• Reading passage:
— start —
Reputation: 621
I have used nltk to obtain a list of tokenised keywords. The Output is
['Natural', 'Language', 'Processing', 'with', 'PythonNatural', 'Language', 'Processingwith', 'PythonNatural', 'Language', 'Processing', 'with', 'Python', 'Editor', ':', 'Production', 'Editor', ':', 'Copyeditor']
I have a text file keyword.txt which contains following keywords:
Processing
Editor
Pyscripter
Language
Registry
Python
How can i match the keywords obtained from tokenization with my keyword.txt file such that a third file is created for the matched keywords.
This is a program i have been working on, but it creates an union of these two files:
import os
with open(r'D:\file3.txt', 'w') as fout:
keywords_seen = set()
for filename in r'D:\File1.txt', r'D:\Keyword.txt':
with open(filename) as fin:
for line in fin:
keyword = line.strip()
if keyword not in keywords_seen:
fout.write(line + "\n")
keywords_seen.add(keyword)
Upvotes: 2
Views: 155
Reputation: 78690
How can i match the keywords obtained from tokenization with my keyword.txt file such that a third file is created for the matched keywords
Here's a simple solution, adjust the filenames as needed.
# these are the tokens:
tokens = set(['Natural', 'Language', 'Processing', 'with', 'PythonNatural', 'Language', 'Processingwith', 'PythonNatural', 'Language', 'Processing', 'with', 'Python', 'Editor', ':', 'Production', 'Editor', ':', 'Copyeditor'])
# create a set containing the keywords
with open('keywords.txt', 'r') as keywords:
keyset = set(keywords.read().split())
# write outputfile
with open('matches.txt', 'w') as matches:
for word in keyset:
if word in tokens:
matches.write(word + '\n')
This will produce a file matches.txt
with the words
Language
Processing
Python
Editor
Upvotes: 1
— end —
• Work required: From the thread on matching tokenized words against a keyword file, return the stretch starting at "# these are" and ending at "keyset = set(keywords.read().split())", copied word for word.

• Given data:
— start —
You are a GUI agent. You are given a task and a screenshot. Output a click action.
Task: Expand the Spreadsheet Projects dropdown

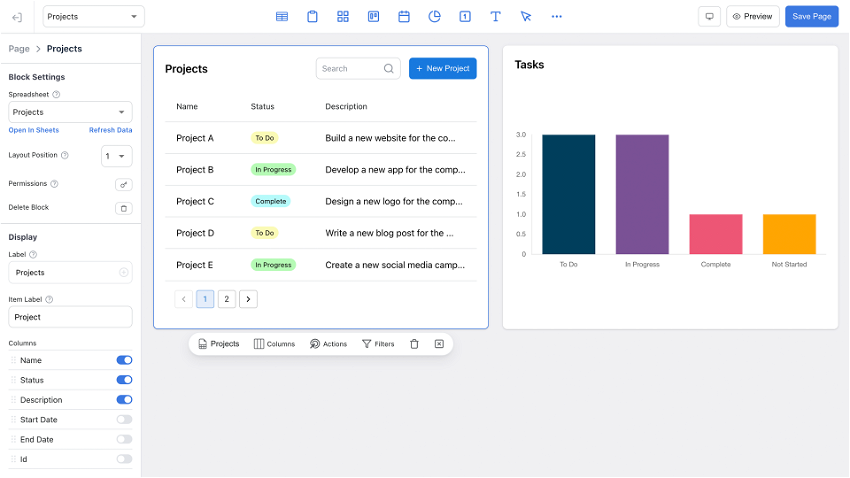click(x=70, y=112)
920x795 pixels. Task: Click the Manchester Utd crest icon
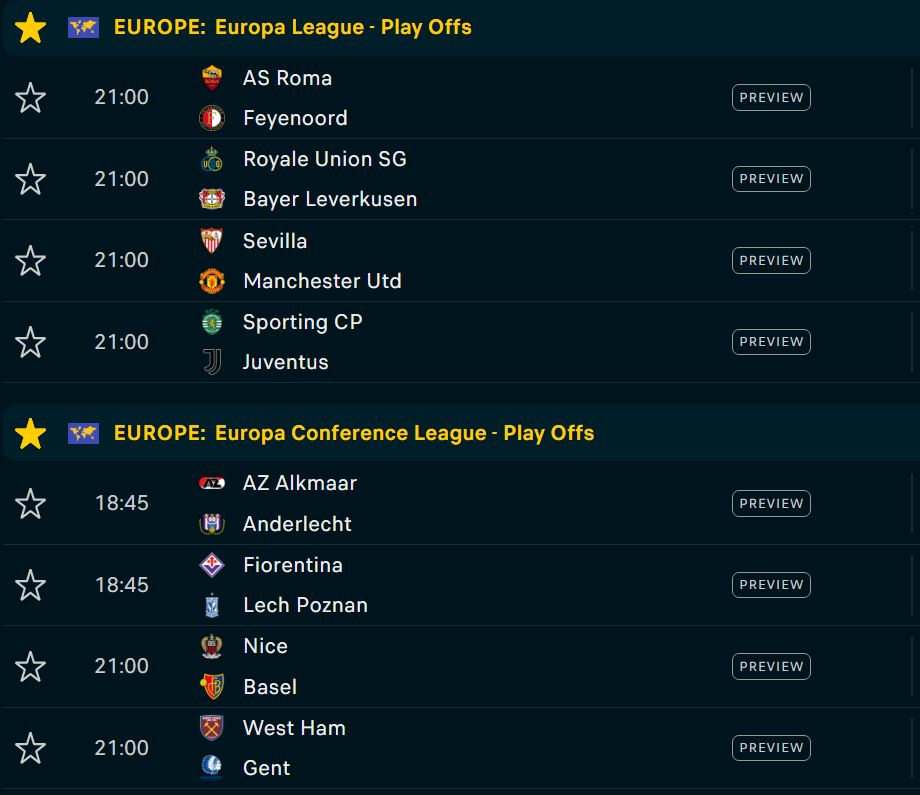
— end —
• Response:
# these are the tokens:
tokens = set(['Natural', 'Language', 'Processing', 'with', 'PythonNatural', 'Language', 'Processingwith', 'PythonNatural', 'Language', 'Processing', 'with', 'Python', 'Editor', ':', 'Production', 'Editor', ':', 'Copyeditor'])
# create a set containing the keywords
with open('keywords.txt', 'r') as keywords:
keyset = set(keywords.read().split())